In-Depth: Molecular 'smokescreen' could explain omicron's rapid spread

A mutation allows the coronavirus to send out a cloud of proteins, acting like a smokescreen
Posted at 7:31 PM, Dec 27, 2021
and last updated 2021-12-28 02:15:33-05

SAN DIEGO (KGTV) – Scientists at UC San Francisco have identified a set of mutations in the coronavirus that help the pathogen temporarily deactivate the body’s immune defenses, a finding that may explain the omicron variant’s rapid spread across the globe and offer a new way to combat it.

Omicron and delta have similar mutations to the alpha variant in a little-studied region called ORF9B, according to UCSF molecular biologist Dr. Nevan Krogan.

In a new paper published in Nature, Krogan and his collaborators show the mutations in alpha’s ORF9B region allow it to send out waves of proteins that cloud the body’s innate immune system. The move temporarily disables the body’s initial alarm system and gives the virus free rein to multiply.

“This is like a smokescreen. The cells don’t know they’re infected. And that gives the virus a chance to ultimately replicate within the cells,” he said.

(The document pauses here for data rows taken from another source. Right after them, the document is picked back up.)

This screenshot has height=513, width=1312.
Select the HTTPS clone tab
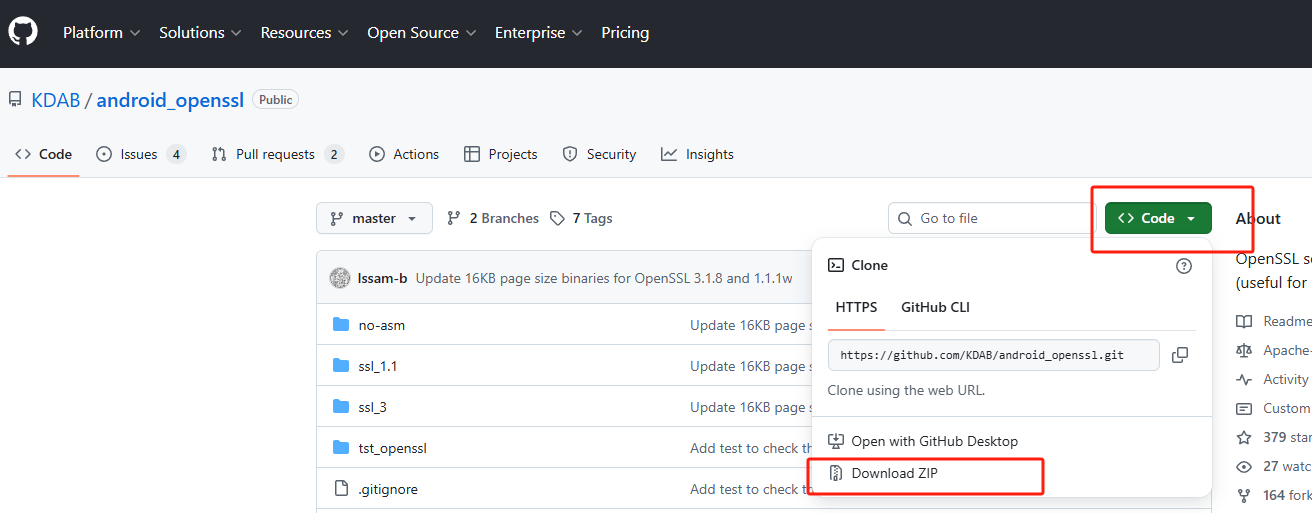(856, 307)
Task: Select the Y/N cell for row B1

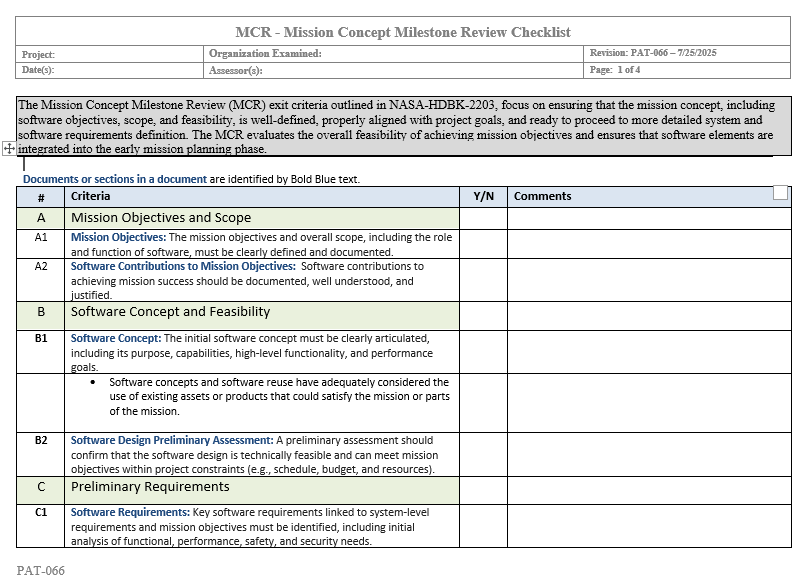Action: point(482,351)
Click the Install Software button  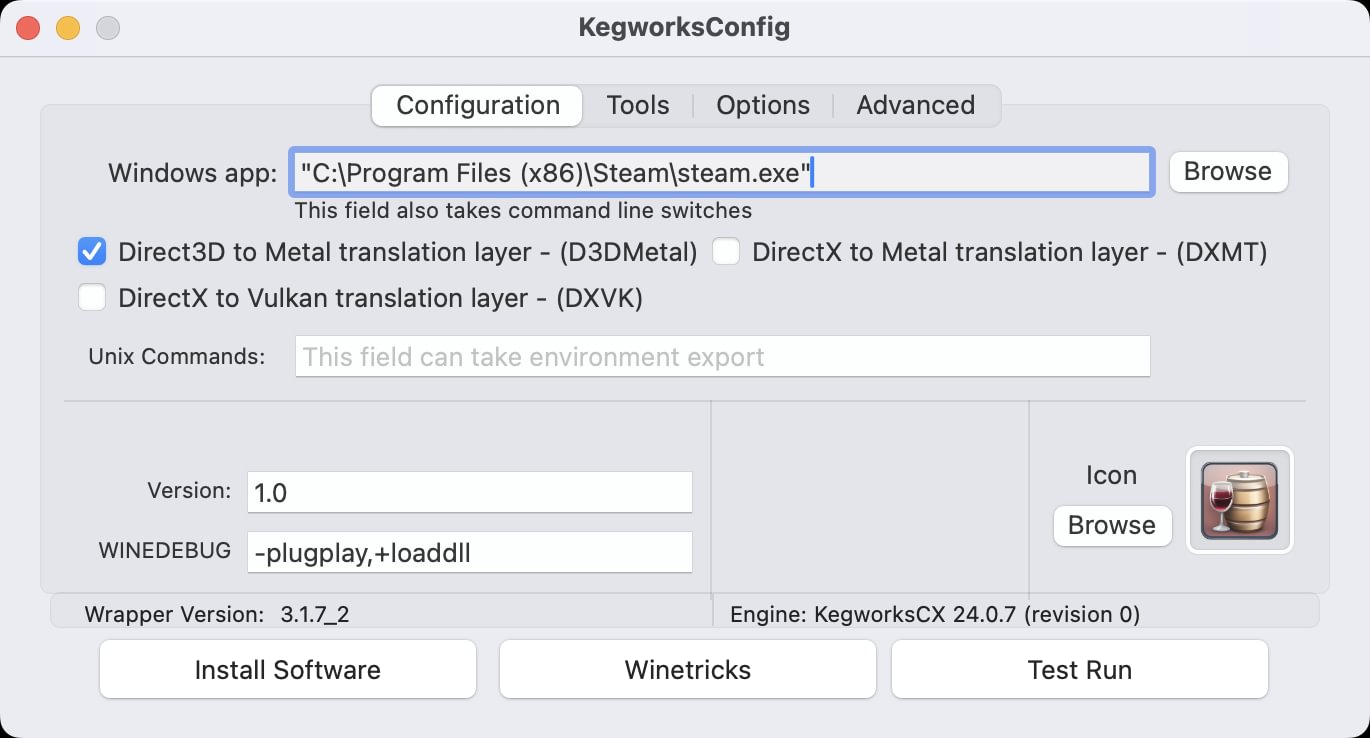[287, 670]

The paper in Nature only features experiments on alpha, but based on omicron’s genetic signature, Krogan suspects the variant should have an equally strong smokescreen – if not stronger.

Other scientists, like UC San Diego’s Dr. Robert Schooley, agree that ORF9B appears to be the driving force behind omicron’s rapid spread.

“I think from the standpoint of its ability to get around the world as fast as it has, that is the key protein,” Dr. Schooley said. “It’s a really important insight.”

This smokescreen effect is significant, Schooley said, because it delays the molecules that cause someone to experience coughing, sneezing and other symptoms.

“And so it allows the virus to grow extremely rapidly while we’re out playing beach volleyball and don’t even know we’re sick,” he said.

In lab experiments, alpha’s smokescreen lasted about 12 to 24 hours, but scientists say that’s plenty of time for an infected person to unknowingly spread the virus to others.

“If we could come up with a drug that would stop this smokescreen from happening, it could have a very profound effect here,” Dr. Krogan said.

A drug that could block ORF9B could not only disable omicron, it could treat whatever variant comes next, Krogan said. His lab is already trying to find such a substance.